▸ **Requirement**
In the listing below, find the line with "This screenshot has height=788, width=778." and the line with "This screenshot has height=522, width=640.", then return them and every line between them exactly, minus the pictures.

▸ **The records**
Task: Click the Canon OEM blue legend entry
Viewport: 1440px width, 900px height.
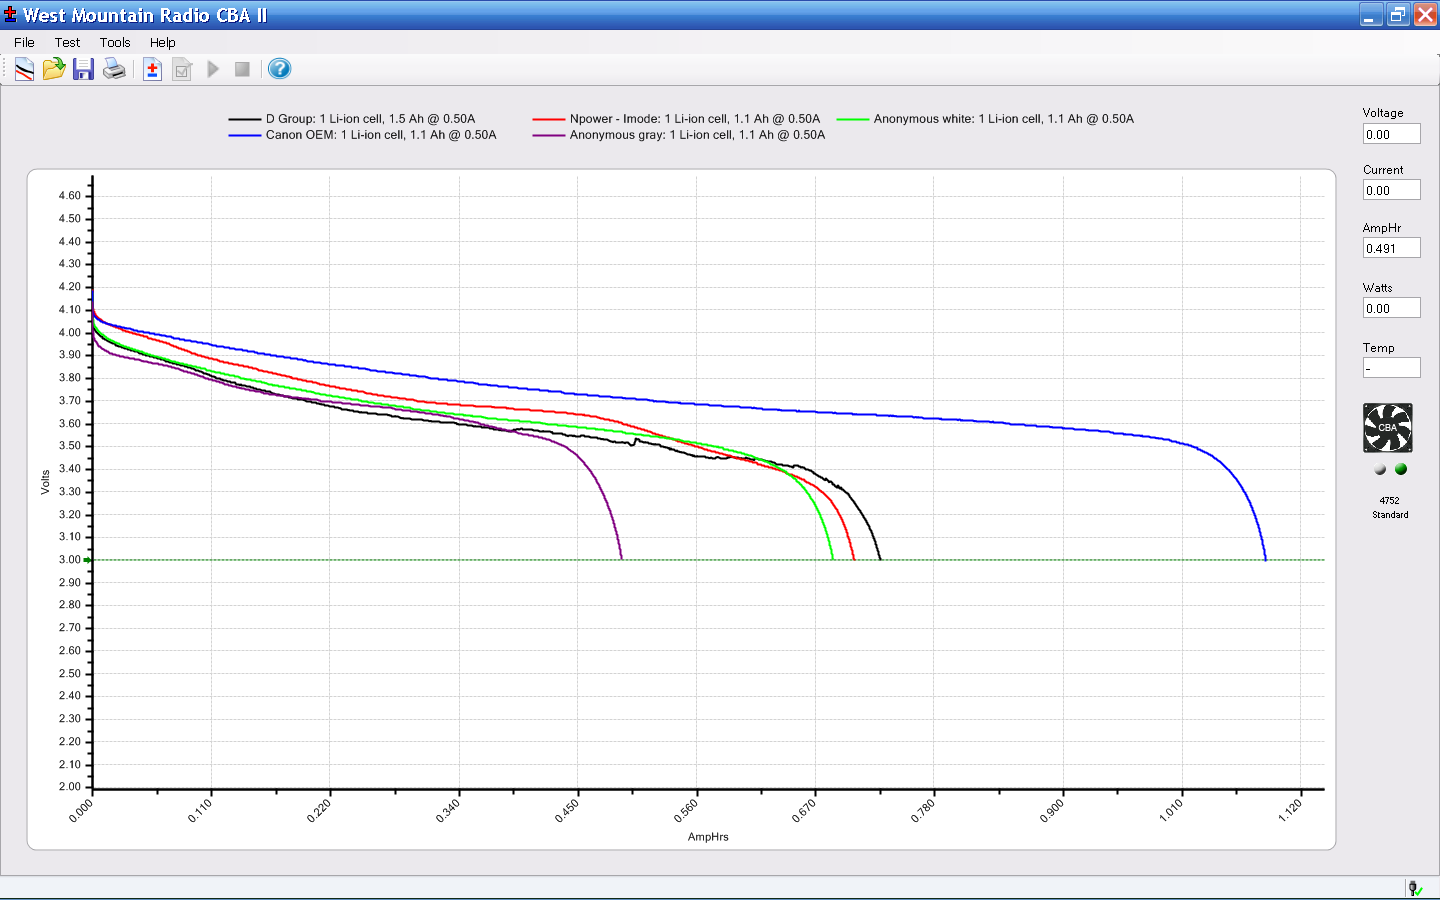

--

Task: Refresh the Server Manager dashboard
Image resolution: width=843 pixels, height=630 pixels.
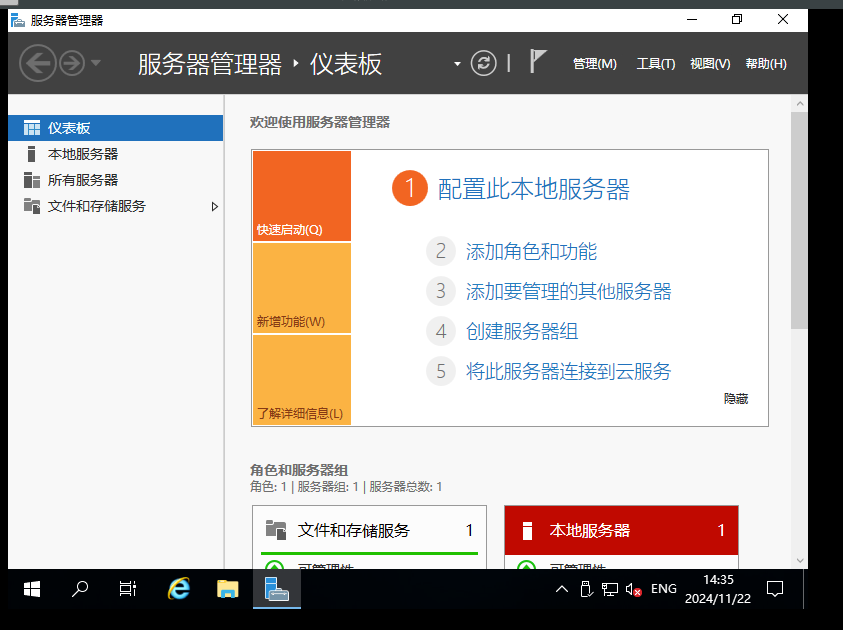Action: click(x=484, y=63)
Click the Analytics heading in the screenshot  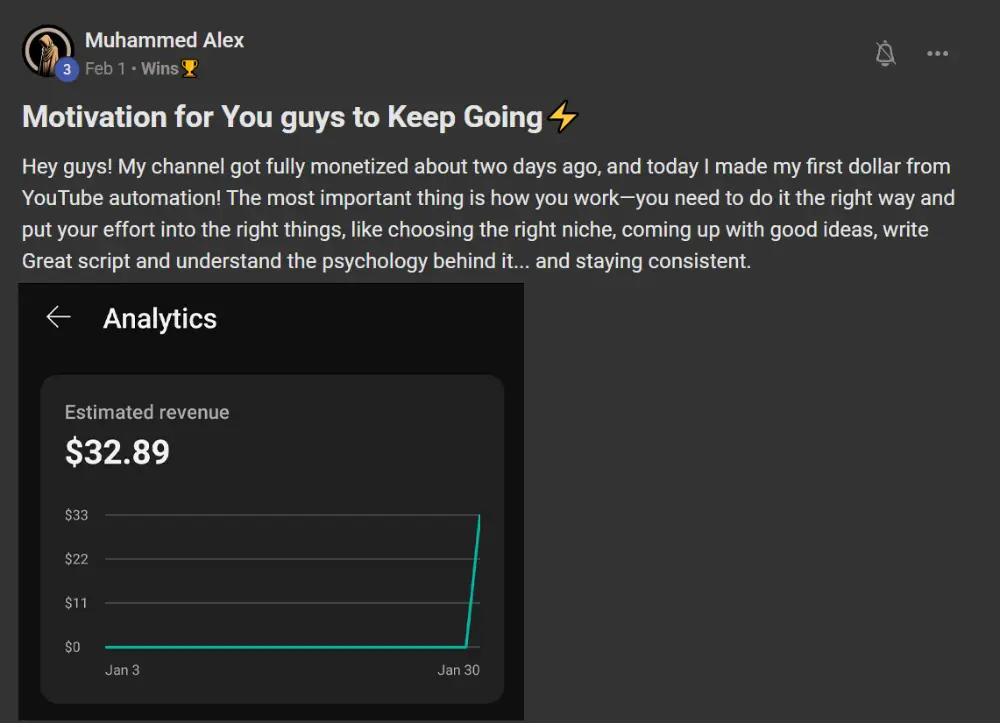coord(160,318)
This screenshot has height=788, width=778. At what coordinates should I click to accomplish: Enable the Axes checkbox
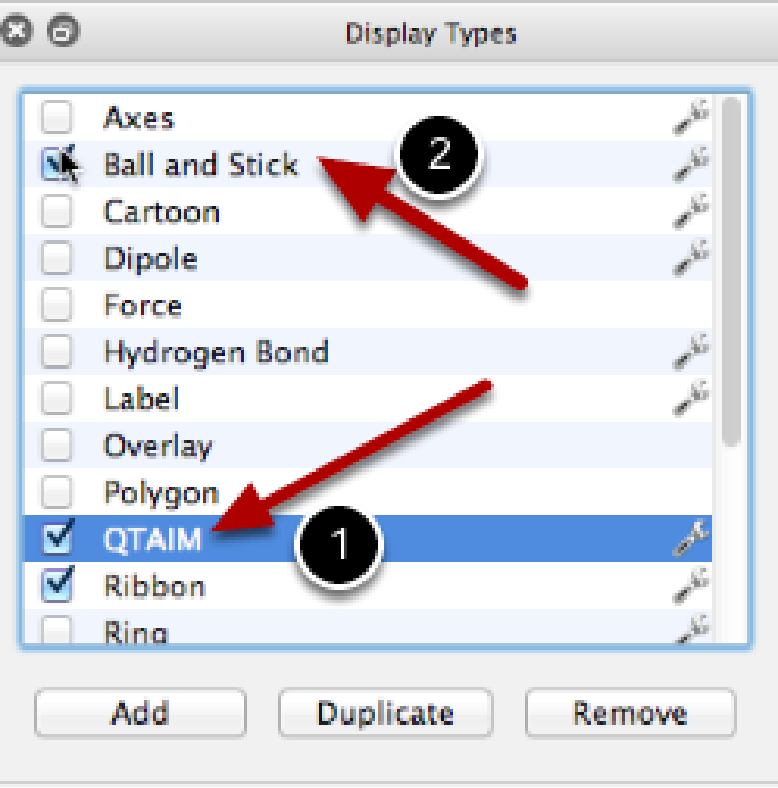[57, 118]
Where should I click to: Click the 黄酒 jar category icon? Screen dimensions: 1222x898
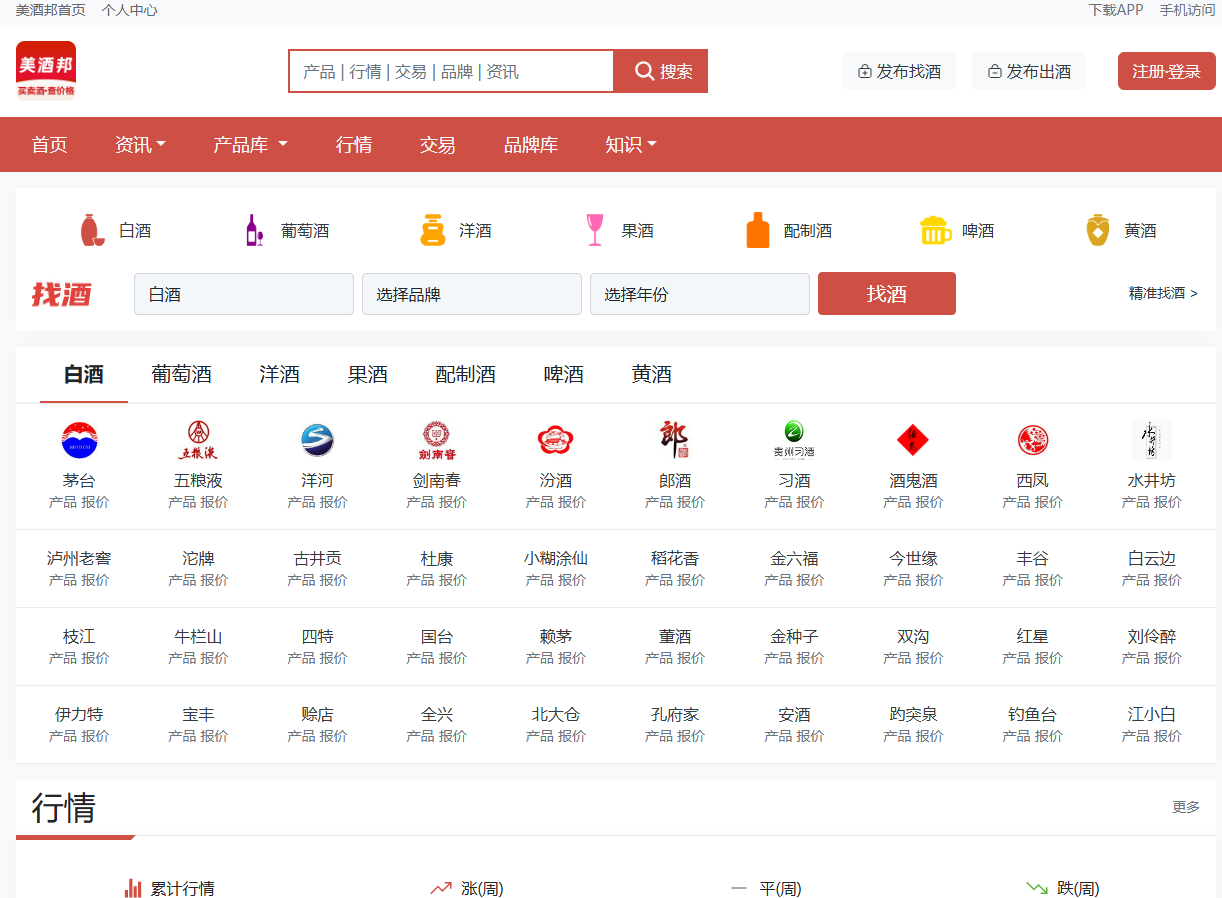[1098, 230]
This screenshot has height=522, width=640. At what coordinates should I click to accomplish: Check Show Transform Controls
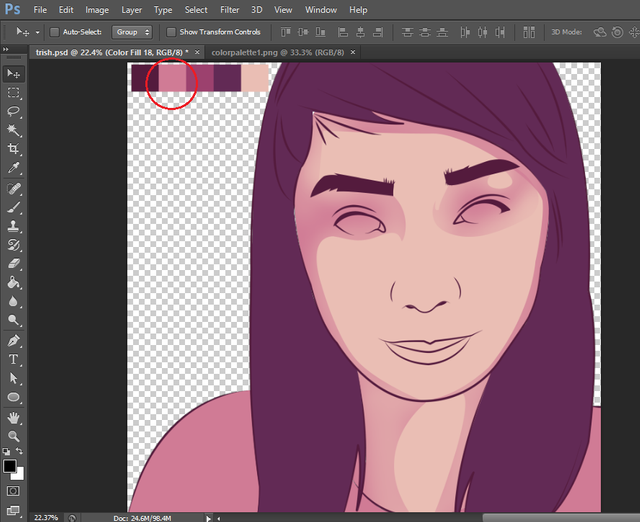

* * *

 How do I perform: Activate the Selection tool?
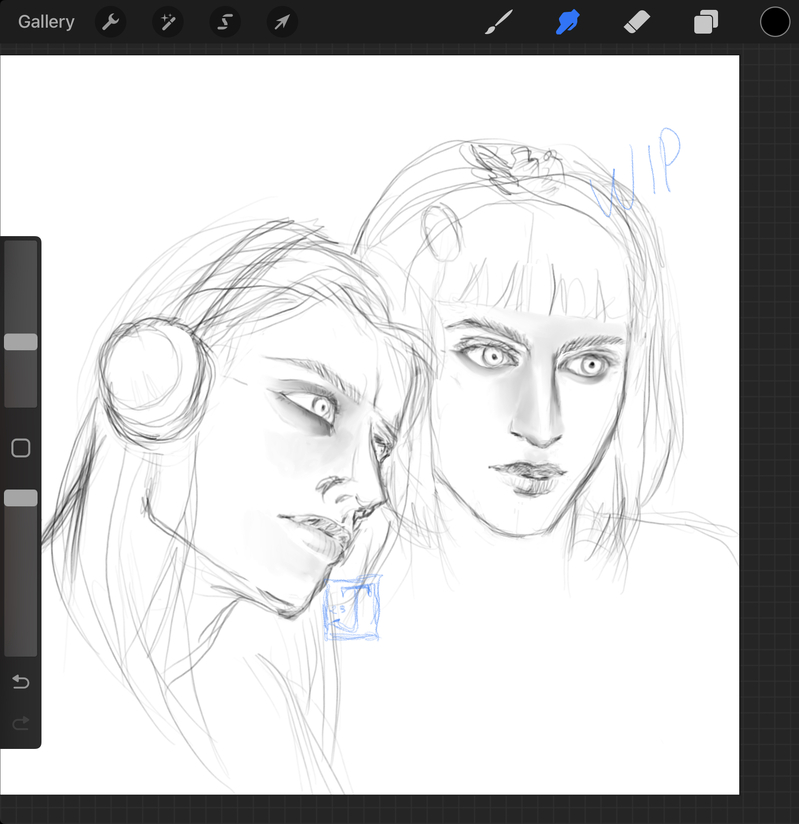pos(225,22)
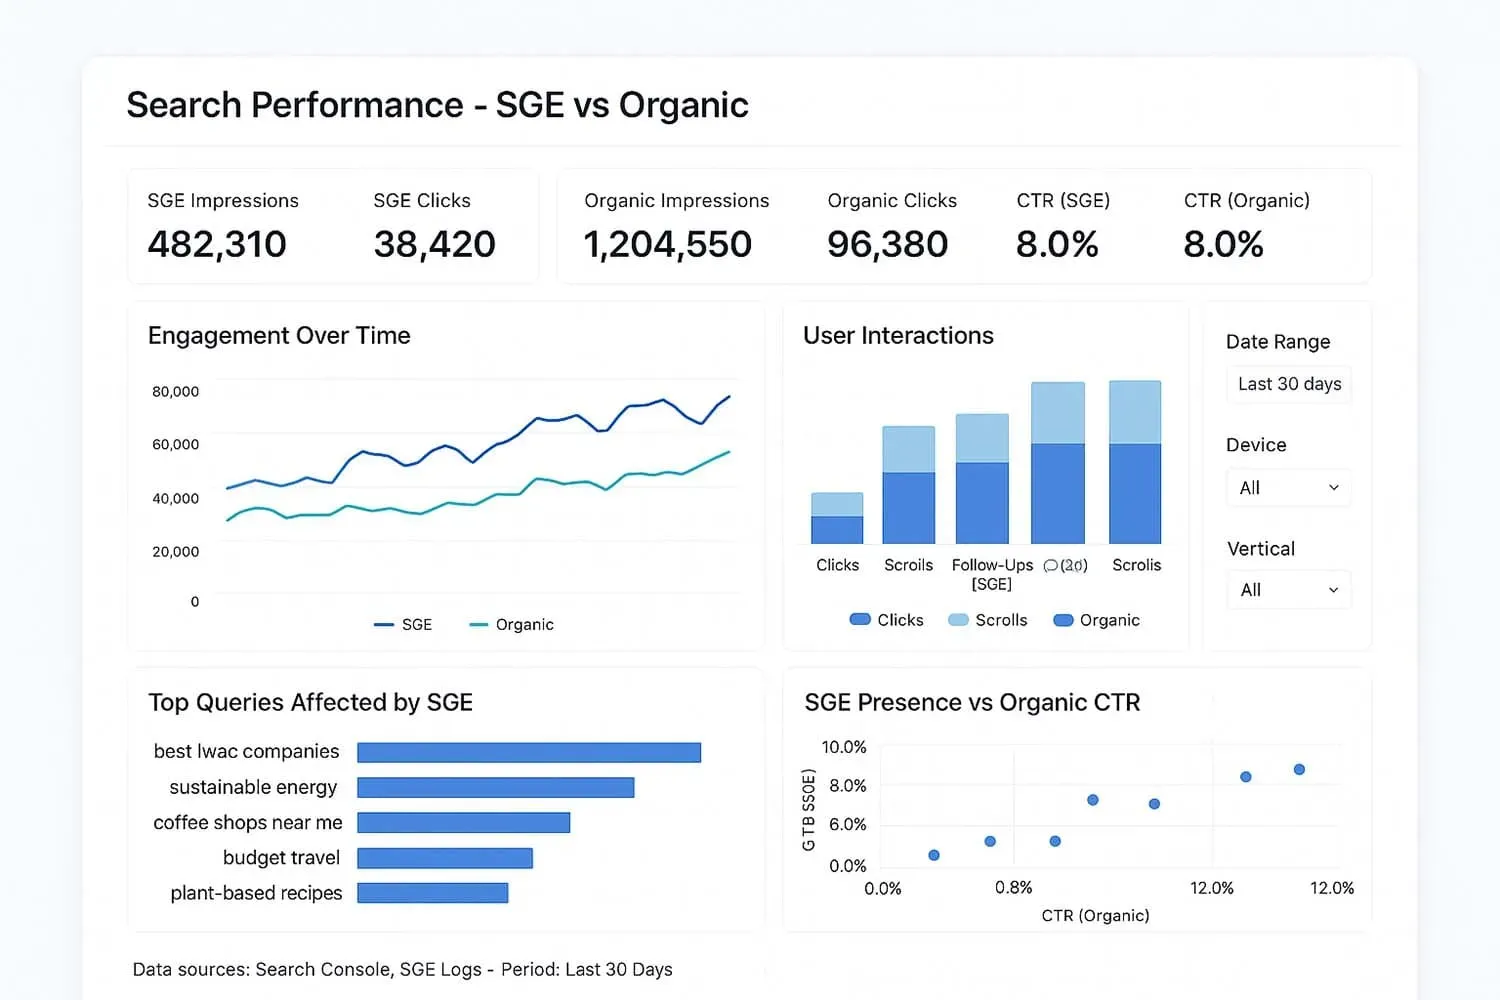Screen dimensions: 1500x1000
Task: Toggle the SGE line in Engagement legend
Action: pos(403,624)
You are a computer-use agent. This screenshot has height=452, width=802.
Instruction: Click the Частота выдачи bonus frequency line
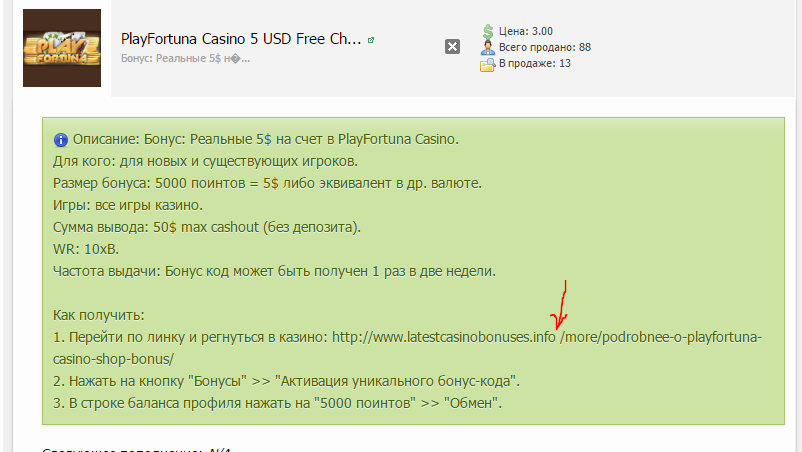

▸ **Written solution**
This screenshot has height=788, width=778. At what coordinates should I click to accomplish: Enable the Axes checkbox
[57, 118]
Where should I click to: Click the 黄酒 jar category icon? Screen dimensions: 1222x898
[1098, 230]
This screenshot has height=522, width=640. At what coordinates should I click to accomplish: Check Show Transform Controls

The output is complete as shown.